Of primary interest here, Matt Thompson discusses his concept of “Breaking the Ratio” (🎧 00:23:16-00:27:28a take on the idea of being ratioed on Twitter.

His concept immediately brings to mind a few broad ideas:

Micro.blog is, to some extent, a Twitter clone–loathe as I am to use the phrase as it is so much more than that–which acts in almost exactly the way that Matt and likely Alexis wish Twitter would. Manton Reece specifically designed Micro.blog to not have the idea of retweets or likes, which forces people to have more direct conversations and discussions. Instead of liking or retweeting a post, one must reply directly. Even if one just sends a heart or thumbs up emoji, it has to be an explicit reply. Generally replies are not so sparse however, and the interactions are much more like Matt describes in his personal community.

(I’ll be clear that micro.blog does have a “favorite” functionality, but it is private to the user and doesn’t send any notifications to the post on which it is given.
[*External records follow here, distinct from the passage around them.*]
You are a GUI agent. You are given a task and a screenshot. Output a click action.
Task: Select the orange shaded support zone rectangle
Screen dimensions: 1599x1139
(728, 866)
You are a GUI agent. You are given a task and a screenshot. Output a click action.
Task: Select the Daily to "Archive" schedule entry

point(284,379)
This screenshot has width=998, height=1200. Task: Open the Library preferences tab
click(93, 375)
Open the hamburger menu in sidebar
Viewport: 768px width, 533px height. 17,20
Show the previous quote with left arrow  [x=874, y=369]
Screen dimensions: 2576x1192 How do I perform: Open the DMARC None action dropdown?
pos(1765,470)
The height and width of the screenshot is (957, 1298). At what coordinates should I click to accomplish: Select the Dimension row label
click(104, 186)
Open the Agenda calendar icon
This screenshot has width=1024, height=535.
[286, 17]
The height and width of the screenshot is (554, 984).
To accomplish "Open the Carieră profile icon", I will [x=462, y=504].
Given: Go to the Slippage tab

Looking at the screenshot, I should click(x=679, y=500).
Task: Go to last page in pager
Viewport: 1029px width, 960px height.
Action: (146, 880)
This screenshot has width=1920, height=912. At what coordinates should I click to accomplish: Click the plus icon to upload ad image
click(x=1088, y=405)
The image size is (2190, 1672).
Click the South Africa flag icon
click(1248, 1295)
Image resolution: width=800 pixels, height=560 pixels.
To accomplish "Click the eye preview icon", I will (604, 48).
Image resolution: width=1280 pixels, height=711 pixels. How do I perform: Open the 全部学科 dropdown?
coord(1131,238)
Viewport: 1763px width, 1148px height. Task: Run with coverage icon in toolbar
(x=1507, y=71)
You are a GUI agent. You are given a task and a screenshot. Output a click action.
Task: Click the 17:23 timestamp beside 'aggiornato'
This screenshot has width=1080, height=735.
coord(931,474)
As a result, the favorite functionality on micro.blog is really more semantically akin to a private bookmark, it just has a different name.)

The second thing, albeit tangential to the idea of breaking the ratio, is Ben Werdmüller‘s idea of people taking back agency and using their own voices to communicate.

While the retweet is a quick and useful shorthand, it decimates the personal voices and agency of the people who use it. He’s suggested that they might be better off restating the retweet in their own voice before sending it on, if they’re going to pass the information along. I wonder if he’s ultimately ended up somewhere interesting with his original thesis and research I know he has been doing.[1][2]

If one thinks about it for a moment the old blogosphere was completely about breaking the ratio as most writers wanted to communicate back and forth with others in a more direct and real manner. The fact that the blogosphere didn’t have likes, favorites, or retweets was a feature not an issue. The closest one usually got to a retweet was a blockquote of text which was usually highlighted, featured, and then either argued with or expounded upon.

I’ll note that I most typically use Twitter in a read-only mode almost exactly like Alexis indicates (🎧 00:29:56) that he uses it: plugged into Nuzzel to surface some of the best articles and ideas along with the ability to see the public commentary from the Tweets of the people I’m following and care about. To me this method filters out a lot of the crap and noise and tends to surface a lot more interesting content for me. I’ve created several dozen Twitter lists of various people and plugged them into Nuzzel, so invariably almost everything I come across while using it is useful and interesting to me.

Finally, I’d invite both Matt and Alexis, as fans of the old-school blogosphere, to take a look at what is happening within the IndieWeb community and the newer functionalities that have been built into it to extend what the old blogosphere is now capable of doing. My experience in having gone into it “whole hog” over the past several years has given me a lot of the experiences that Matt describes and which Alexis wishes he had (without all the additional work). I’m happy to chat with either of them or others who are looking for alternate solutions for community and conversation without a lot of the problems that come along as part and parcel with social media services.